#### Task item
Your reply must contain the lines from the one with "Click the Мастер настройки title text" through the last line of the material, exact and complete, with no pictures and no other text.
··· Source information ···
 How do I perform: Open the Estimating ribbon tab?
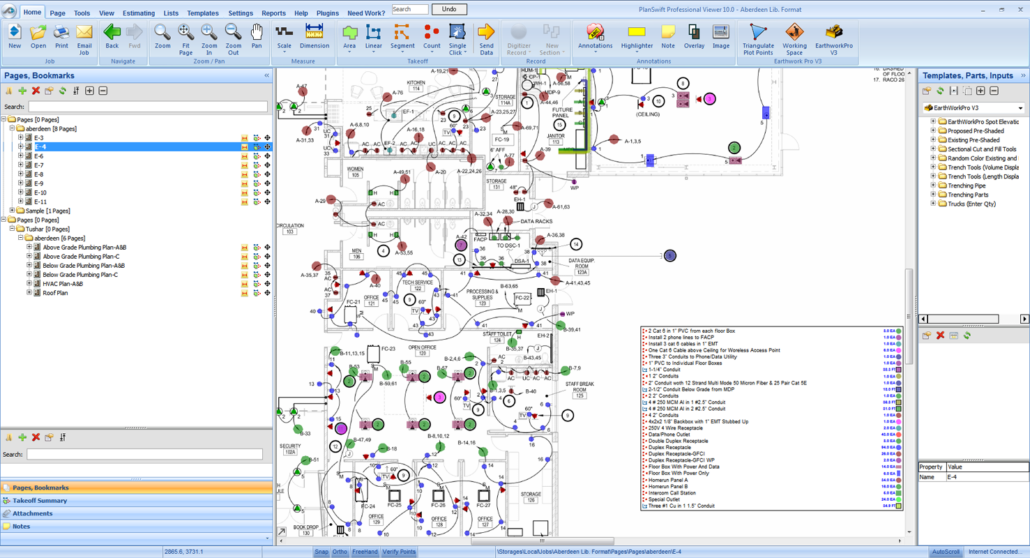(138, 13)
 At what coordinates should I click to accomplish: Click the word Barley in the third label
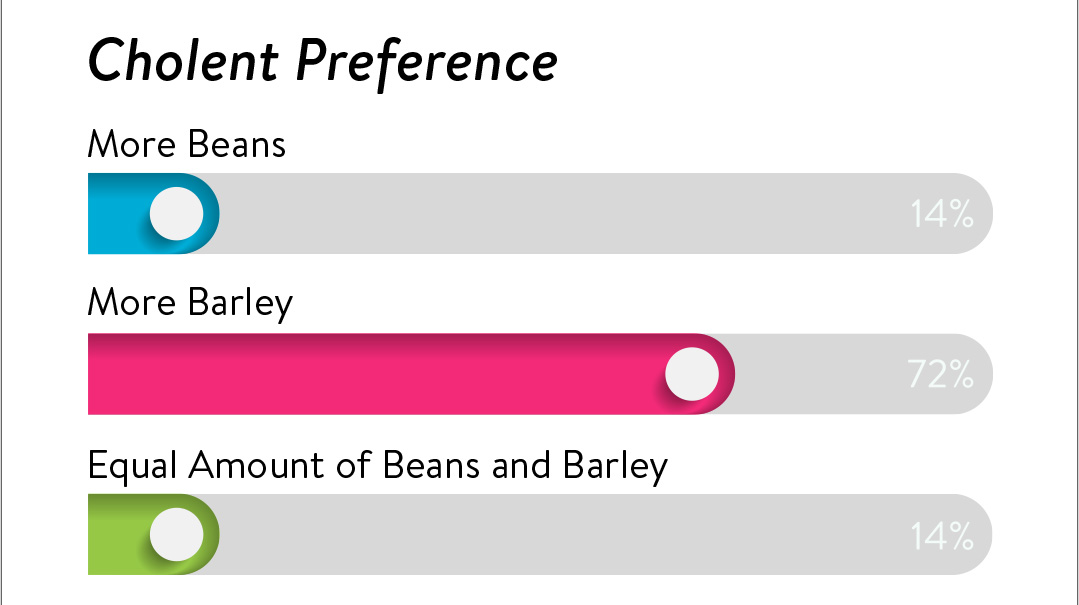(615, 467)
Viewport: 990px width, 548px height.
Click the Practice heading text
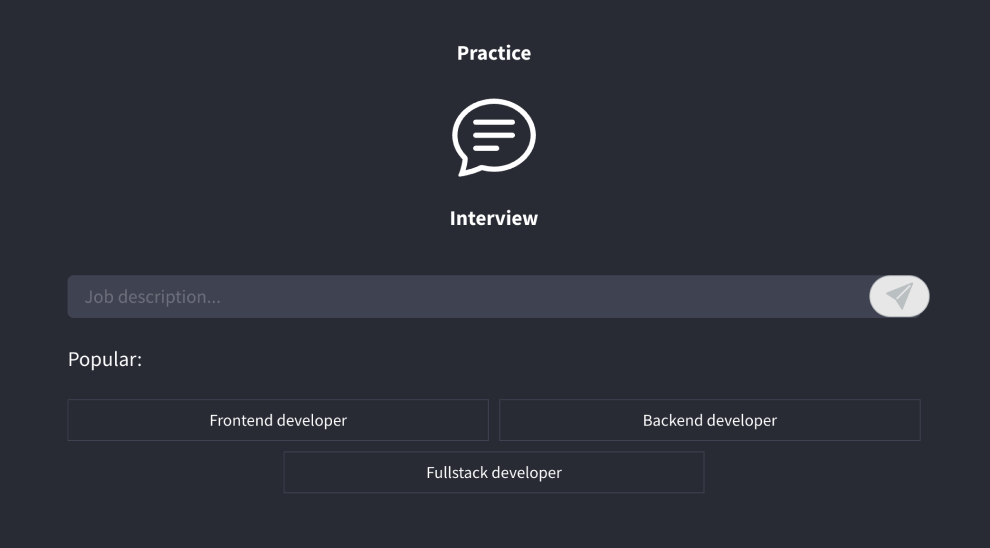[x=494, y=53]
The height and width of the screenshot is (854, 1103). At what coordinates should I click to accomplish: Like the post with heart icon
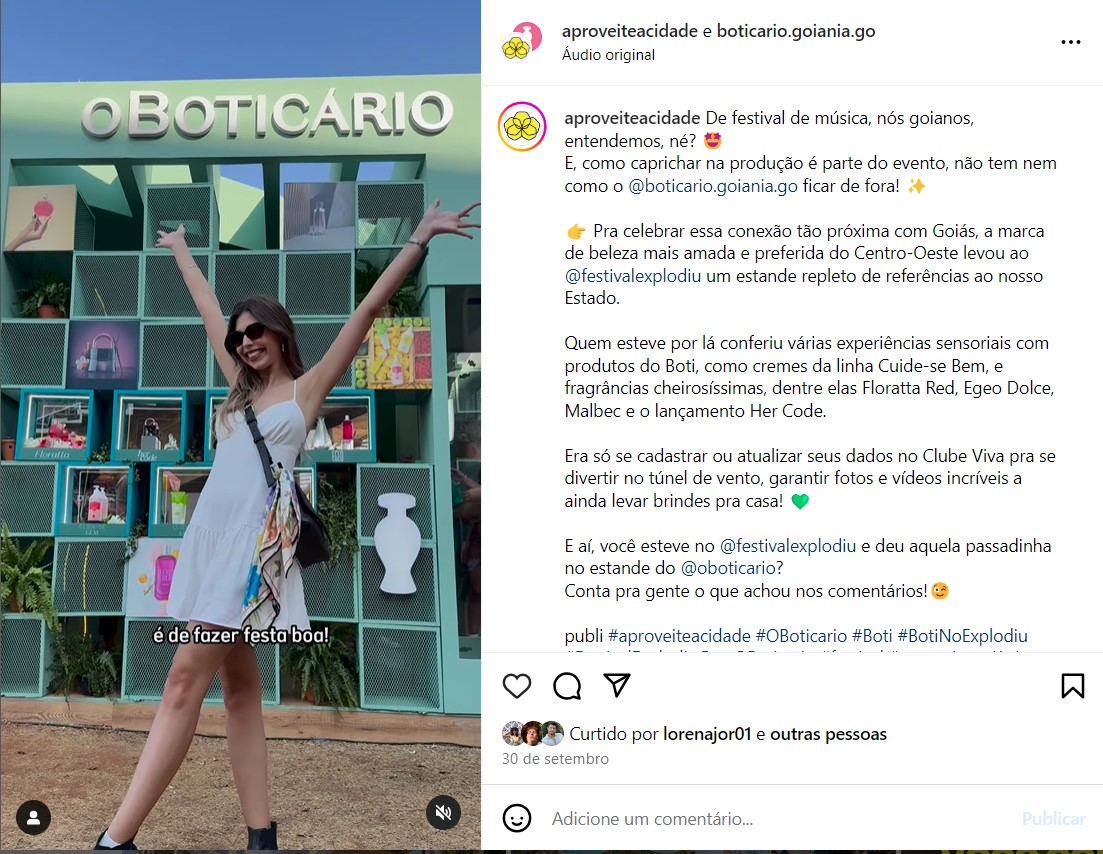tap(517, 686)

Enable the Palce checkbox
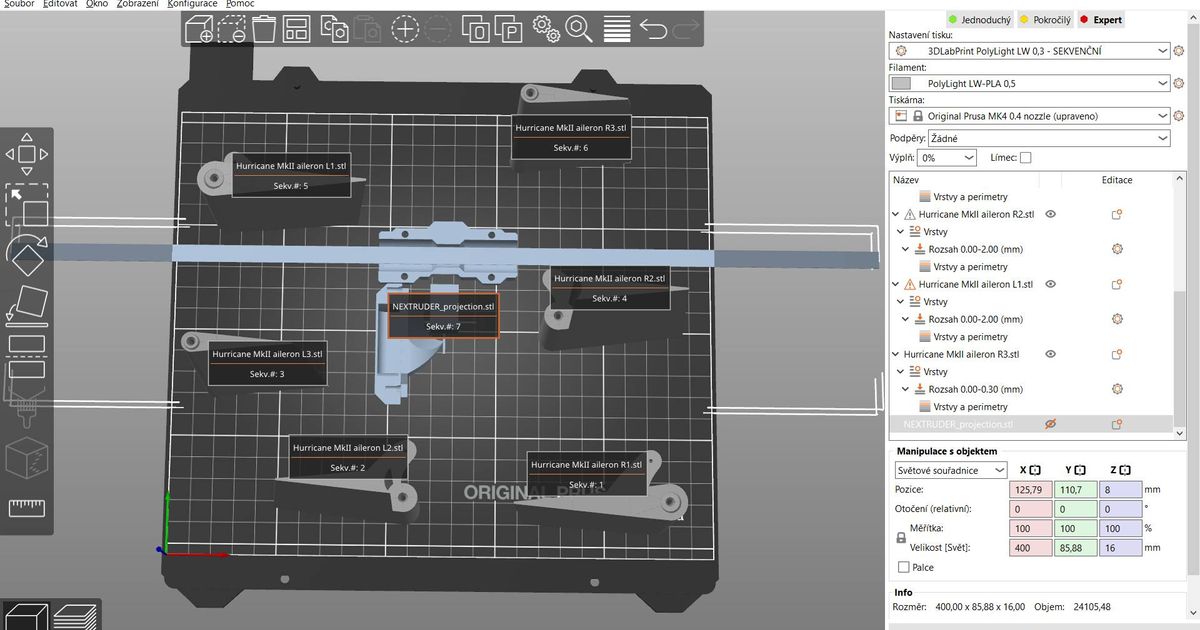click(x=903, y=567)
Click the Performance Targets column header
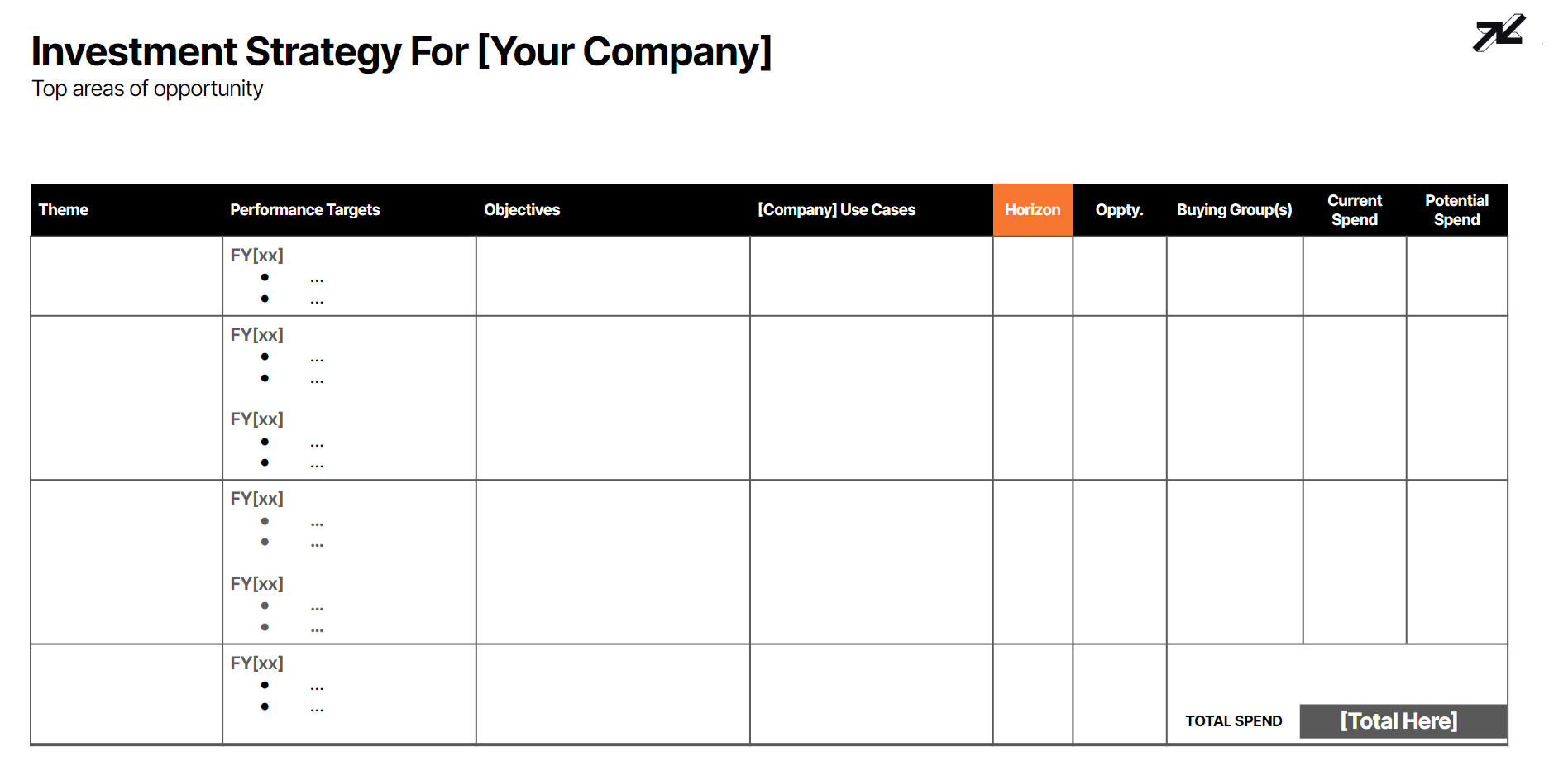This screenshot has height=761, width=1568. coord(305,210)
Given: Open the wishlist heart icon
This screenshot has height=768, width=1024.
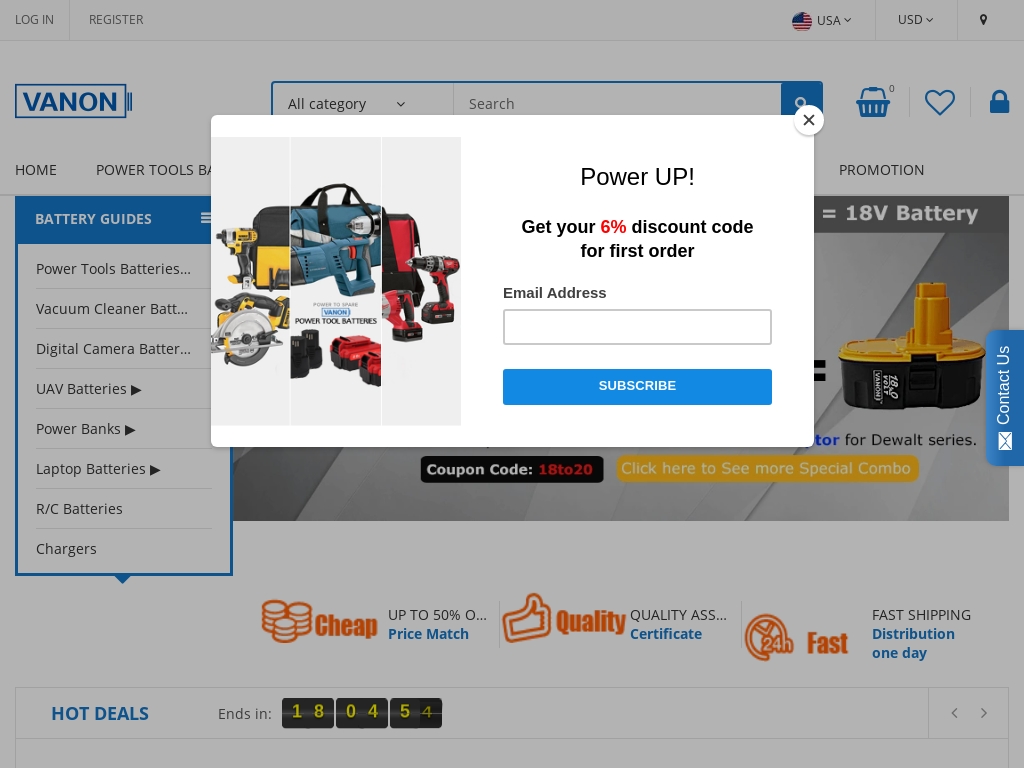Looking at the screenshot, I should coord(940,102).
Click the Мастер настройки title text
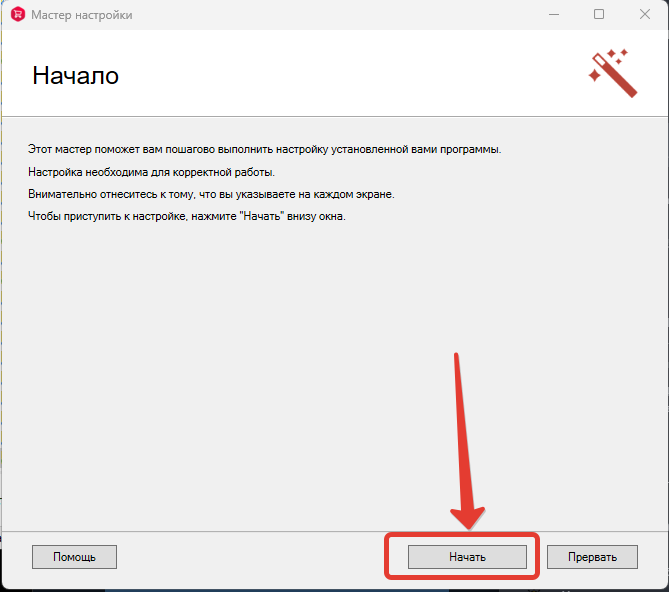669x592 pixels. tap(82, 16)
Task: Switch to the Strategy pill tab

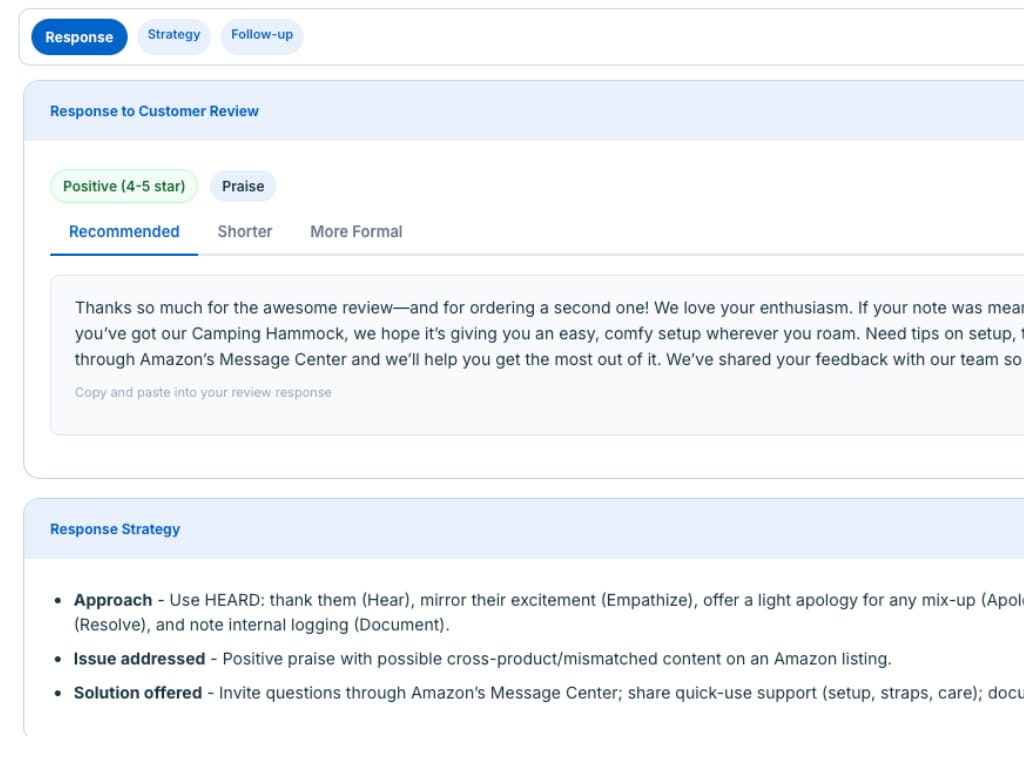Action: [174, 35]
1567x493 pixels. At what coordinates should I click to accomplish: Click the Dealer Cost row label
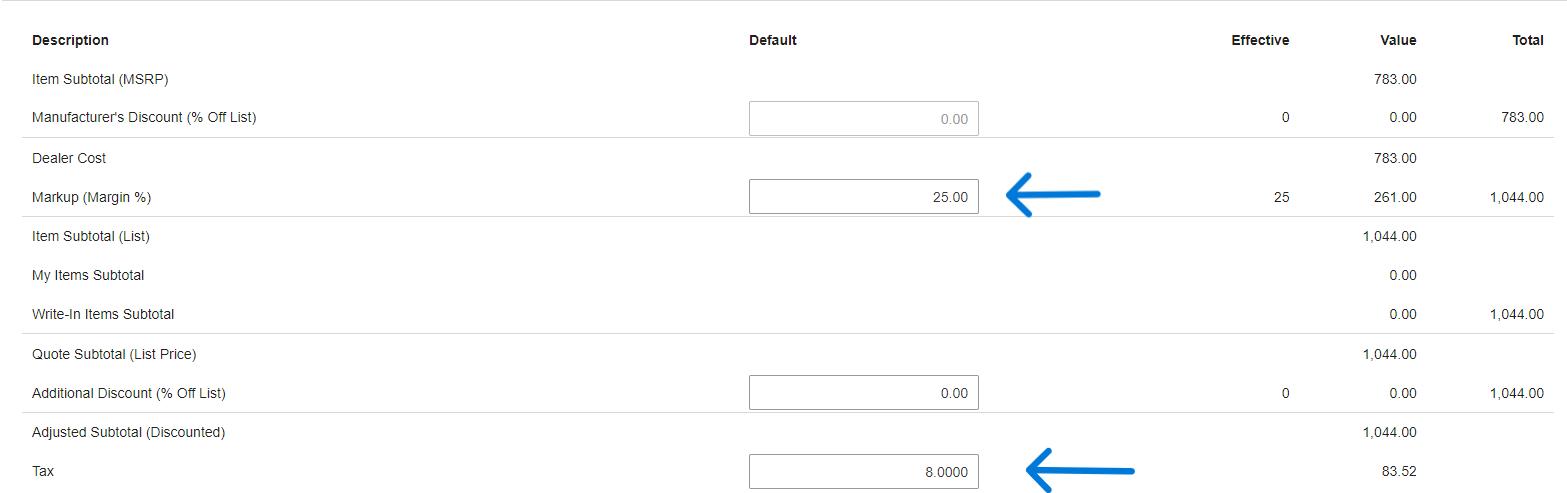coord(69,158)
···
#### Answer box
Click the Мастер настройки title text
669x592 pixels. tap(82, 16)
Task: Switch to the Strategy pill tab

Action: [174, 35]
1567x493 pixels. At what coordinates should I click to accomplish: Click the Dealer Cost row label
coord(69,158)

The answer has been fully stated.